A day later, Jansrud ran into another problem to deal with when he was hit violently from one of the trail’s wide turns. Jansrud rolled out of bounds at about 60 mph, his skis helicoptered into the net on one side of the slope.

The American men, who have been battling injuries over the past few seasons, are slipping cleanly as now-retired stars like Bode Miller and Ted Ligety try to return to the standard they’ve set on the World Cup tour over the past 15 years. .

Travis Ganong, 33, of California, who tore a large knee ligament a few years ago, recorded the most encouraging result, finishing third in Friday’s Super-G race.

“We needed this,” said Steve Nyman, 39, the team’s former statesman, making a comeback after his own knee injury. “You see a man on the podium, it fires us all.”

The Swiss and Austrians who generally lead this sport generally don’t need a lot of firefights, but they’ve had their fair share in the past few days. Fast-rising Swiss 24-year-old Marco Odermatt won the Super-G on Thursday, took it on Friday the second, and it looks likely to continue his country’s Alpine traditions.

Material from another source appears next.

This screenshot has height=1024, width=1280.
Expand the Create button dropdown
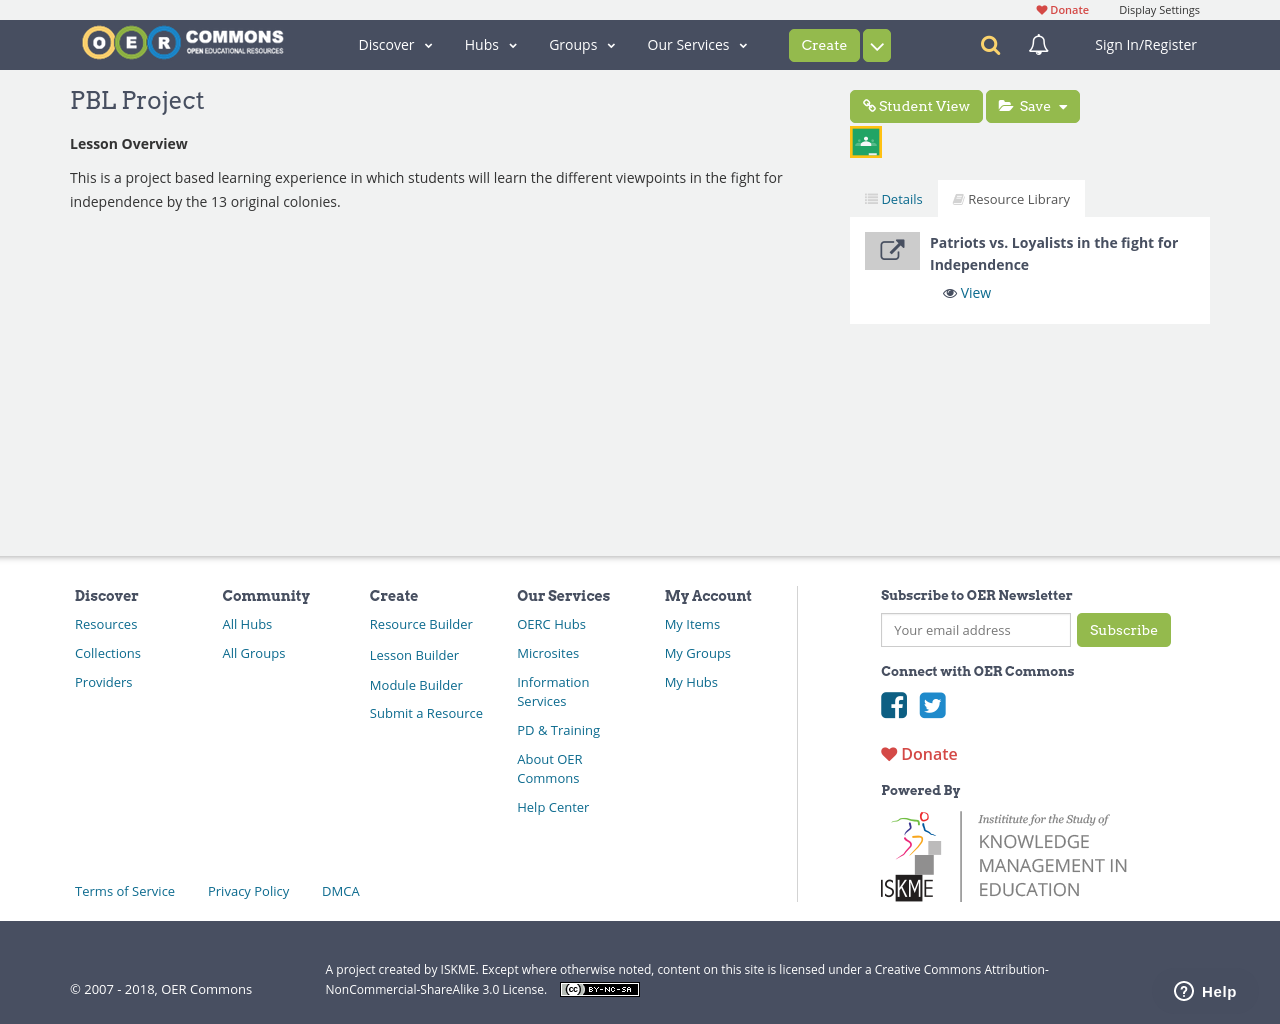876,45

And if this is an Olympic year, then it’s a safe bet that Meyer, one of the smaller skiers on the tour, will find his unique form by skiing in his trademark position like an upside-down U. Meyer was the downhill Olympic. Champion in 2014 and Super-G champion in 2018. Meyer finished second in Thursday’s super G and was sitting in the leader’s seat for half an hour Saturday before Kilde knocked him out.

“I brought my confidence yesterday,” Kilde said after her second consecutive win. “A wonderful feeling.”